À Madame Victor Hugo.

17 mars [1852] Bruxelles.

C’est madame Chambolle qui a la bonne grâce de te porter ce petit mot, chère amie. Ne gronde pas Charles s’il n’y a pas de lettre de lui. Il est sorti en ce moment, et je reçois à la minute l’avis de départ de Mme Chambolle pour Paris. Il n’y a donc pas de sa faute.

Charles ne travaillait pas, et perdait son temps. D’un autre côté il me disait : j’ai besoin de gants, de fiacres, d’argent de poche, etc. J’ai fait avec lui un arrangement : je lui donnerai 50 francs par mois pour son superflu personnel ; lui, de son côté, se lèvera tous les matins comme moi à huit heures et travaillera près de moi jusqu’à onze heures. Moyennant ces trois heures, je le tiendrai quitte de tout autre travail le reste du jour. Il a accepté avec enthousiasme ; il s’est levé et a travaillé le premier jour et le second jour ; mais déjà cela ne va plus que faiblement. Hier il a travaillé une demi-heure, et aujourd’hui pas du tout. Je l’ai un peu grondé, il s’est d’abord exclamé, comme tu sais, puis il a compris, et j’espère qu’à partir de demain la régularité reviendra. Ces 50 francs par mois me gêneront, mais j’aime mieux qu’il ne fasse pas de dettes et qu’il travaille un peu. Tu m’approuves, n’est-ce pas ? Oh ! que je voudrais t’avoir là et que j’aurais besoin de toi pour le remonter de temps en temps ! Du reste, ne le gronde pas pour tout cela. Il va peut-être enfin s’y mettre. Fais comme si je ne t’avais rien dit.

Il inclinerait vers les petits proverbes, vers les petits vers, vers les choses faciles et stériles, vers les collaborations de Dumas, ce qui est pire. Je le retiens et je le tourne vers les travaux sérieux et qui peuvent servir ses idées et son avenir. J’insiste pour qu’il fasse son livre de la Conciergerie. Parle-lui-en de ton côté.

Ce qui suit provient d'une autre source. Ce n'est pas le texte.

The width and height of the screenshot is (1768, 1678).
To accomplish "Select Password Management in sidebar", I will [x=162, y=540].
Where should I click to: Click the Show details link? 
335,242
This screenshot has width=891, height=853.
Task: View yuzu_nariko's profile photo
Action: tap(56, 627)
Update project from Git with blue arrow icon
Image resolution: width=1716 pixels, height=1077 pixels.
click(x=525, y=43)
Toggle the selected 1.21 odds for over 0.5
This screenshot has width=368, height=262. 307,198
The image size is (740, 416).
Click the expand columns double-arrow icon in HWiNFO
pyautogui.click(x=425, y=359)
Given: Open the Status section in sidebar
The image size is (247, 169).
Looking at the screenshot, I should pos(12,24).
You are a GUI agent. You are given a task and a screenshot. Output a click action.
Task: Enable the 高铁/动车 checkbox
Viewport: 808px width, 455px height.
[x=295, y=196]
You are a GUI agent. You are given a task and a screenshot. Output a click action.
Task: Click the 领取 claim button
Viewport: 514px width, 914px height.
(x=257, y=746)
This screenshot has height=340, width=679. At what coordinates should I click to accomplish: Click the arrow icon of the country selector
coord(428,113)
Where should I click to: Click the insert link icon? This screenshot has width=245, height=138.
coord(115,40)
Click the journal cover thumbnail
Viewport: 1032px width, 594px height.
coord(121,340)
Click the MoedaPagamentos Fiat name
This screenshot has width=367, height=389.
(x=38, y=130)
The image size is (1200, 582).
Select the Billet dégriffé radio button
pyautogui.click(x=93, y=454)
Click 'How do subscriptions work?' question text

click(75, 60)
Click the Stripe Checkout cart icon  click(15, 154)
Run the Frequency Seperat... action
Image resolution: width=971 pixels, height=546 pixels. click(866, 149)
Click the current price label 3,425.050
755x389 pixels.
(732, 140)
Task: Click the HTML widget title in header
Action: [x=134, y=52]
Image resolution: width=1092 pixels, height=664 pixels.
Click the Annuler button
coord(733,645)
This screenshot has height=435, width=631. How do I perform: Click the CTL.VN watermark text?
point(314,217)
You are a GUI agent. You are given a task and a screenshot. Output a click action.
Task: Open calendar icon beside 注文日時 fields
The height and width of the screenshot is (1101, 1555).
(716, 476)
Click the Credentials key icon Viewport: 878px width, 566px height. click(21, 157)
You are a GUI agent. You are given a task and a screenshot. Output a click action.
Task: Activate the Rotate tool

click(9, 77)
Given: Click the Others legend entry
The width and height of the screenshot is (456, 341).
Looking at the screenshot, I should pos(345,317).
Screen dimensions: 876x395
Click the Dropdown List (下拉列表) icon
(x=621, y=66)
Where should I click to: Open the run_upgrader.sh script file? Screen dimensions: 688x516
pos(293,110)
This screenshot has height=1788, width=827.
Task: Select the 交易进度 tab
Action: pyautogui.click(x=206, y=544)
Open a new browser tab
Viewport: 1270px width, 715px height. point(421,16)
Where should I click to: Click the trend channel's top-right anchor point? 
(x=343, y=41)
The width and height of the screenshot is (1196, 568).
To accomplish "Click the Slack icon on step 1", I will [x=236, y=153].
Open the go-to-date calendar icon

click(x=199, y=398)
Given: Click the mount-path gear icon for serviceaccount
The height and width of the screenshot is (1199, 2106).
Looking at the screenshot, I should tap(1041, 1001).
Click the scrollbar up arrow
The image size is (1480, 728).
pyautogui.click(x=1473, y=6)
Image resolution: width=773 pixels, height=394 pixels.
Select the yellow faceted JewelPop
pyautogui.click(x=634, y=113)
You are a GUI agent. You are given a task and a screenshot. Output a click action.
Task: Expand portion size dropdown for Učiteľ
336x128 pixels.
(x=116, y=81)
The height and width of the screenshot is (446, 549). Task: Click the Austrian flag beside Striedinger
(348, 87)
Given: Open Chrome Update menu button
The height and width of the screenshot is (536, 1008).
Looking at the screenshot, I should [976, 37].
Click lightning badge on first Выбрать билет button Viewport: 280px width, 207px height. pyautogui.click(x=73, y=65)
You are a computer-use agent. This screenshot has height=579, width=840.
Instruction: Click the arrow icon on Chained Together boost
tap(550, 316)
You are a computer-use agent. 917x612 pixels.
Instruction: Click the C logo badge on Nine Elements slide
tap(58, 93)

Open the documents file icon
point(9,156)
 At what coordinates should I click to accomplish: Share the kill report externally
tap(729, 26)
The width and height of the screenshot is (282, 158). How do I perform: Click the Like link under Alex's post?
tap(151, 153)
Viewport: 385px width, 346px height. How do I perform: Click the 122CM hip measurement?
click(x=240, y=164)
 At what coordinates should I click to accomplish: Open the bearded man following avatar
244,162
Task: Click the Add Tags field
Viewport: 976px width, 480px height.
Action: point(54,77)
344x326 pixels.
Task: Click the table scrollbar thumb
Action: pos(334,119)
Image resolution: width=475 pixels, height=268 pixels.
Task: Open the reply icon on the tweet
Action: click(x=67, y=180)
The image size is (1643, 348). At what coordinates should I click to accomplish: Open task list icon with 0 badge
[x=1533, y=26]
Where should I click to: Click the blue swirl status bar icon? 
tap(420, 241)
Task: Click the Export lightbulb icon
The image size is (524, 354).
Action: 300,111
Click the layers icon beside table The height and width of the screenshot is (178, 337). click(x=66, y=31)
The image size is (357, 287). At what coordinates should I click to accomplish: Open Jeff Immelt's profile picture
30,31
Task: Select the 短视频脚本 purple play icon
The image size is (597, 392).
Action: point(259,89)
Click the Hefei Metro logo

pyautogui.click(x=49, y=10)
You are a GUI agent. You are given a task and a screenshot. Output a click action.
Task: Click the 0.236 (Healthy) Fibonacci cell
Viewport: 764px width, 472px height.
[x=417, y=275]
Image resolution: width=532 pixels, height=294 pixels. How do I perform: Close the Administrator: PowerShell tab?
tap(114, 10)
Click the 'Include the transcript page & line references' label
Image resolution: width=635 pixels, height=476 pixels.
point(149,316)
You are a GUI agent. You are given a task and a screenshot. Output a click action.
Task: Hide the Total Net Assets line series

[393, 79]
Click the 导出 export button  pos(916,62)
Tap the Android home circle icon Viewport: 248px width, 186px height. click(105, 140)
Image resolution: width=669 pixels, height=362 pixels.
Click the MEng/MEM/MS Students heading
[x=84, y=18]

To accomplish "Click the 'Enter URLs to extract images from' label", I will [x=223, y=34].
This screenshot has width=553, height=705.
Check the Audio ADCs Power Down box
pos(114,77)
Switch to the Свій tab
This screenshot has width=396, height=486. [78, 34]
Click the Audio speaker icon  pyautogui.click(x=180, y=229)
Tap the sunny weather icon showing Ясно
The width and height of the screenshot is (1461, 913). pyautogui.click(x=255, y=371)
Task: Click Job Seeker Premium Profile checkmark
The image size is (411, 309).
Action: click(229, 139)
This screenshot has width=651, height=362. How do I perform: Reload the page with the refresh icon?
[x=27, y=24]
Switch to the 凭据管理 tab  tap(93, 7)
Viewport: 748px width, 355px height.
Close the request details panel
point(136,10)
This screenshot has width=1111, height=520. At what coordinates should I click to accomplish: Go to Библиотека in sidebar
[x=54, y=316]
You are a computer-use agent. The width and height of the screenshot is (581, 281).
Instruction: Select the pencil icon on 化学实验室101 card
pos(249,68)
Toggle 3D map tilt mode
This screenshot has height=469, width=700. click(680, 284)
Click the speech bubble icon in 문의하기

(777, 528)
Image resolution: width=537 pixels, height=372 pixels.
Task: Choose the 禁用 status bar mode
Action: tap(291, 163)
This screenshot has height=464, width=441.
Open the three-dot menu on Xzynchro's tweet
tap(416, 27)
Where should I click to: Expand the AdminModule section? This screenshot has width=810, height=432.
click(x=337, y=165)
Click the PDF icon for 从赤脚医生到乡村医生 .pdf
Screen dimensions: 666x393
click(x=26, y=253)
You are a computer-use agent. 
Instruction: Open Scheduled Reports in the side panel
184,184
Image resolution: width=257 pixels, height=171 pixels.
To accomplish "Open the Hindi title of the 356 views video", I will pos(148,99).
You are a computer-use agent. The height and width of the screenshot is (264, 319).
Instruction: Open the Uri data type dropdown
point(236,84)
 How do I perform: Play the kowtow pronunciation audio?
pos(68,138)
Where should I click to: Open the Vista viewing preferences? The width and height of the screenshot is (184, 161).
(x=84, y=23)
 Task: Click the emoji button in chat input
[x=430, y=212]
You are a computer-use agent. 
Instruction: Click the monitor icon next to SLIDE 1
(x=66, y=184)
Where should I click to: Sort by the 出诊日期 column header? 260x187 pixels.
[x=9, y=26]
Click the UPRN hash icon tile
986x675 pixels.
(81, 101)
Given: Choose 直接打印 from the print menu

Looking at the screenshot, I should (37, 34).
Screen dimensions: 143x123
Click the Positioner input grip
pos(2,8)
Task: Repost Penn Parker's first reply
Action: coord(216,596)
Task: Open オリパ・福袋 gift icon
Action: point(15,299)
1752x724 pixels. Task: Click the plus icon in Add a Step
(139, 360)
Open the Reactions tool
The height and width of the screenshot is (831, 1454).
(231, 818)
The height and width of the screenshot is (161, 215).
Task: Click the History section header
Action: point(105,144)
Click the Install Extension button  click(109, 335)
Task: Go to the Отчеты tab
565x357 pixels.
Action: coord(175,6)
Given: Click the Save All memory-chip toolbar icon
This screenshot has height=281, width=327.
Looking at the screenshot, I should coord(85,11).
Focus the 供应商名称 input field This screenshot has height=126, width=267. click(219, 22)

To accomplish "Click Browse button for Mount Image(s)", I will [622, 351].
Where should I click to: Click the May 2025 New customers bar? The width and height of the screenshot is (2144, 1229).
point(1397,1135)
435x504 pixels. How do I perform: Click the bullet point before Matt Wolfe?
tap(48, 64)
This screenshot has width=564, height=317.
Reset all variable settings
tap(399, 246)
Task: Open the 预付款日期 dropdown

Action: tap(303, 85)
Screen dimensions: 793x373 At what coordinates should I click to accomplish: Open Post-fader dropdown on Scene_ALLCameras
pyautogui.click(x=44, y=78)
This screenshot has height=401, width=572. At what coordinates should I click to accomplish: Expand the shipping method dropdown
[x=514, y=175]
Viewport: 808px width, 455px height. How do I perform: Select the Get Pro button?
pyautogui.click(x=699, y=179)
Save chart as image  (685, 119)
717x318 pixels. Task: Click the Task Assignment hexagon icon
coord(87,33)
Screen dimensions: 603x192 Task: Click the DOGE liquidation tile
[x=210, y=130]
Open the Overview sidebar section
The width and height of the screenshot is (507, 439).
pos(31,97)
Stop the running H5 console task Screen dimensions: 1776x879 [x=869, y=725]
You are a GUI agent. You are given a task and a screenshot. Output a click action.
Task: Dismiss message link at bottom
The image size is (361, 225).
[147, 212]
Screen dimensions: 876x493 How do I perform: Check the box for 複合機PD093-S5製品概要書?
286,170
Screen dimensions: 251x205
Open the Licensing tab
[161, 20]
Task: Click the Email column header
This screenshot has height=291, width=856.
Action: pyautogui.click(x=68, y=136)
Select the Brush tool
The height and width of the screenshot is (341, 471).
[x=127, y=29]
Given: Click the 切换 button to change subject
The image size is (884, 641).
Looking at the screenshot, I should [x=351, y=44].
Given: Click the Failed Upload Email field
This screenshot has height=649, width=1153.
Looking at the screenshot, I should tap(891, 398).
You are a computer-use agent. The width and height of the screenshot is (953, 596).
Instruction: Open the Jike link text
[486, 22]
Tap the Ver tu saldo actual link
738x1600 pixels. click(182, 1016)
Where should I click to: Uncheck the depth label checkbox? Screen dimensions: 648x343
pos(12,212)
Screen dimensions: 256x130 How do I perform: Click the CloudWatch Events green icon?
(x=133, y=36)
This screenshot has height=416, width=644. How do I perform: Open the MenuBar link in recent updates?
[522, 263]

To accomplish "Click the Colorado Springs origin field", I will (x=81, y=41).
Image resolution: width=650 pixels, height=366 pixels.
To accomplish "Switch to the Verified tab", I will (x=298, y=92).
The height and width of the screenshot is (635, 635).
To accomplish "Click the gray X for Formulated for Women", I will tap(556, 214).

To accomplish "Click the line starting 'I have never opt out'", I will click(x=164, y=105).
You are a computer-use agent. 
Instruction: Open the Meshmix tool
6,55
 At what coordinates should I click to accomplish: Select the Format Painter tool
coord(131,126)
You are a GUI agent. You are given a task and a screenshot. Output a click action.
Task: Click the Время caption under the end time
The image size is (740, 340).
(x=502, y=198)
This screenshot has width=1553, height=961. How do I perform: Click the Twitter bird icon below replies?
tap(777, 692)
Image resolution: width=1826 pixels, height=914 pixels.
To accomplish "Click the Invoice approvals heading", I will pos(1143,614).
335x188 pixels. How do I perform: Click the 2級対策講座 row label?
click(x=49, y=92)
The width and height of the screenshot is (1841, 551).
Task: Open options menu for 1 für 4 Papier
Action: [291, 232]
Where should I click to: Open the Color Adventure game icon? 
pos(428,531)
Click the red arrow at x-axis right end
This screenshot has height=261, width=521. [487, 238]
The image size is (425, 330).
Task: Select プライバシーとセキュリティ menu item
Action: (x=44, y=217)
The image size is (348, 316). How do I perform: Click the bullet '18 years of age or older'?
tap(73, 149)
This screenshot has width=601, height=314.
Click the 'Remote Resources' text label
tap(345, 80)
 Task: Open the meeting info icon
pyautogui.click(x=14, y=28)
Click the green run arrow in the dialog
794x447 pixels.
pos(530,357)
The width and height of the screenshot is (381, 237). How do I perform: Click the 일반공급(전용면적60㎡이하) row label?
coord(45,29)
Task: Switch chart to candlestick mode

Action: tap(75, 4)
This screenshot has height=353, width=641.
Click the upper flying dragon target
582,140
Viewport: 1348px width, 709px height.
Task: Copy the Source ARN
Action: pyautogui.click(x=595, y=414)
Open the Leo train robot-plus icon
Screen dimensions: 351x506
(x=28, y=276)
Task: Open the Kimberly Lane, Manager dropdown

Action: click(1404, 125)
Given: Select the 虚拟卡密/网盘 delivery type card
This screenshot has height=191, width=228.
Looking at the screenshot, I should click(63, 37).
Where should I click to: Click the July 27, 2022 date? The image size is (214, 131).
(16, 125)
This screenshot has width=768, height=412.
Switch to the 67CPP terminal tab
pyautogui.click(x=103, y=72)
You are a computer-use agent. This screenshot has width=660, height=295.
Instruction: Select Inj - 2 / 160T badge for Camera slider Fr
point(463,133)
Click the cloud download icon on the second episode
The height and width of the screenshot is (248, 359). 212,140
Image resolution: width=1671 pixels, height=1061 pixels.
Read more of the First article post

Quant à moi, tu vois d’ici ma vie. Elle est toujours la même : levé à huit heures — travail — déjeuner à onze — ce n’est plus du chocolat. Charles a préféré une côtelette, — réception jusqu’à trois heures — travail jusqu’à cinq — dîner à la table d’hôte avec Charles, Dumas, Noël Parfait, Bancel, etc. — Visites jusqu’à dix heures — dix heures, travail jusqu’à minuit. Je dîne dehors quelquefois, mais rarement. Il y a ici une bonne vieille polonaise riche, madame de Laska, qui adore Charles. J’y ai dîné une fois. La semaine passée, j’ai dîné avec Girardin, Quinet et Dumas, chez un éditeur d’ici, M. Muquardt dont je t’ai déjà parlé. Les libraires d’ici ont peur de mon livre du Deux-Décembre. Je serai évidemment obligé de ne le publier qu’à Londres. Du reste, l’important est de le faire. Il est certain qu’il sera publié. Comment, par qui, peu importe.

Remercie bien Mme Chambolle, si tu la vois, chère amie. Je t’envoie les plus tendres baisers de Charles et de moi. — Écris-nous bien vite et bien long.